Paper long abstract:
In 1988, the South Korean government decided to hide every dog meat restaurant in Seoul in order to avoid potential diplomatic incidents during the Olympics. This marked a turning point in South Koreans' attitudes towards the consumption of dogs within their own society, oscillating, from then on, between guilt and national pride. Since then, in addition to this international coercion, the Korean dog meat market has also been pressurised by a growing number of national organisations. Indeed, since the 1950's, Korea has been undergoing frantic social transitions and while cats and dogs were still consumed as food, animals have also increasingly become parts of Korean households, thus making them both meat and pets among Korean society. As violent procedures for killing cats and dogs are often regarded as ancestral cultural practices in Korea, in the last twenty years, Korean animal welfare organisations have emerged to rescue thousands of animals every year, fight the government's inaction towards animal abuse and develop pet culture among urban South Korean populations.
Based on a thirteen-month ethnographic fieldwork at three animal shelters in Seoul, this paper explores how the use of digital images in particular has allowed me to contribute to the South Korean animal welfare community's commoditization of stray cats and dogs, thereby helping them turn social 'pest' into pets.
Paper short abstract:
I will explore the therapeutic and experiential aspects of using digital images to self-disclose and enclose the self.The rise of the selfie is the gift that keeps giving–by sharing personal data through the mobile digital image the viewer can process, analyse and disseminate sensitive data
Paper long abstract:
The paper is informed by my work as an anthropologist and as a psychotherapist volunteering with a charity working with marginalised communities.The ethnographical moment can be revealed or possibly concealed through the act of capturing the event which becomes the encounter of the interpersonal relationship between the self and the other to identify both the subject and the viewer of the body in space (Pinney and Paterson, 2003) .
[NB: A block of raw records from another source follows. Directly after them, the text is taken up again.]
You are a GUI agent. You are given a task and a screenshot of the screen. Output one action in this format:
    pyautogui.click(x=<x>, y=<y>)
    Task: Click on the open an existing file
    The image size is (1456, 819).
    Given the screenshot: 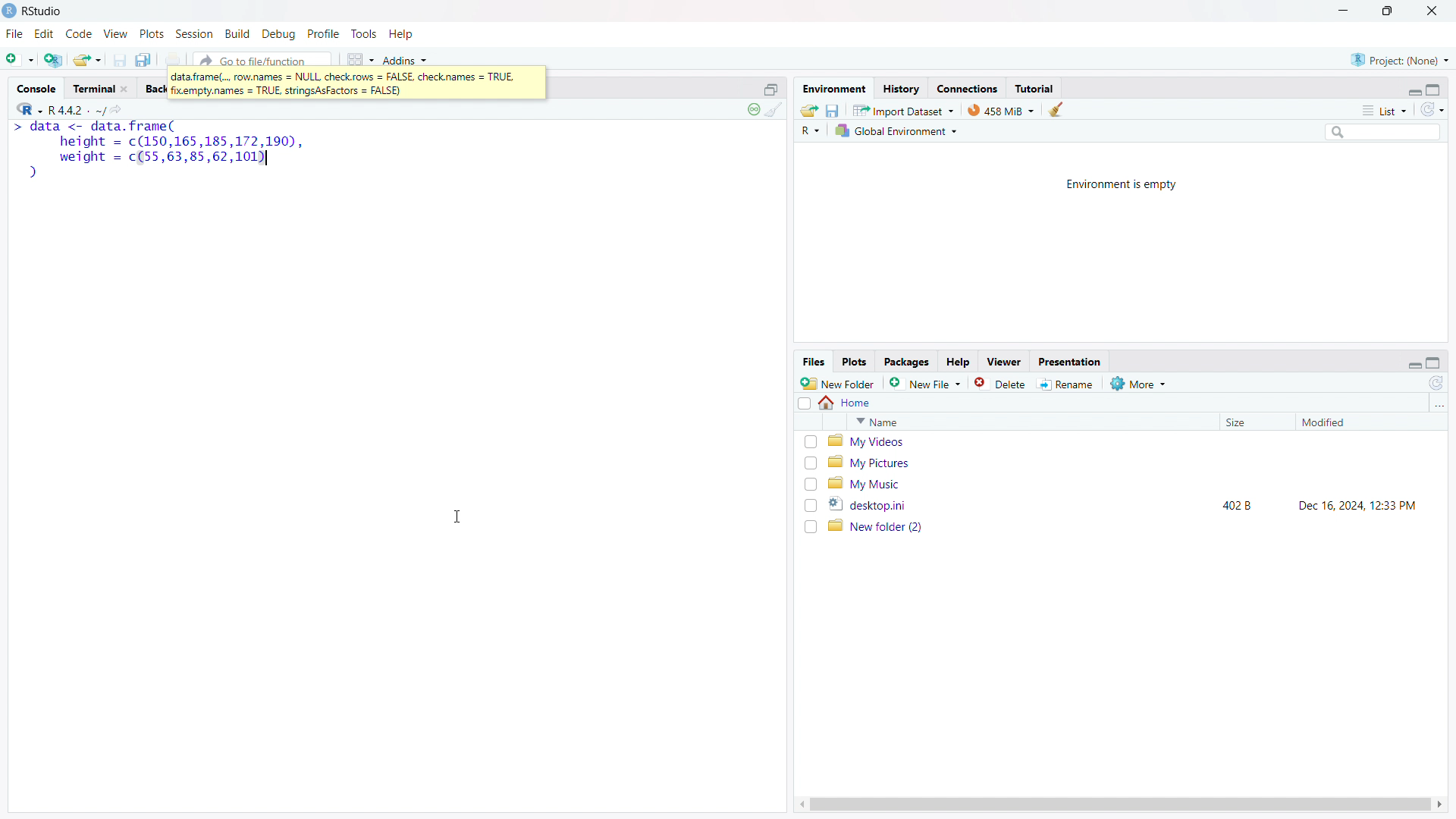 What is the action you would take?
    pyautogui.click(x=88, y=59)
The social phenomenon of the selfie is defined as "a photograph that one has taken of oneself, typically one taken with a smartphone or webcam and uploaded to a social media website". It can create an ethnographical moment (Fabian, 2005) which is both therapeutic and a reflexive biography for the (re)creation of new self-identities (Giddens, 1991) to find congruity in the story we tell ourselves and the stories we tell others about ourselves The way the subject engages, constructs and communicates becomes the ethnographical self as a resource (Collins, 2013). Research in the use of photography within the psychotherapy frame has been used to promote social skills, development of esteem building, the ordering of behaviours and emotions. I have used the selfie as a resource to encourage mutual discussion of the client's sense of self and to be equal partners in the psychotherapy session. It can help produce a coherency in their narrative. We will explore what it means to mediate work between the real self to that of the curated self in the virtual world.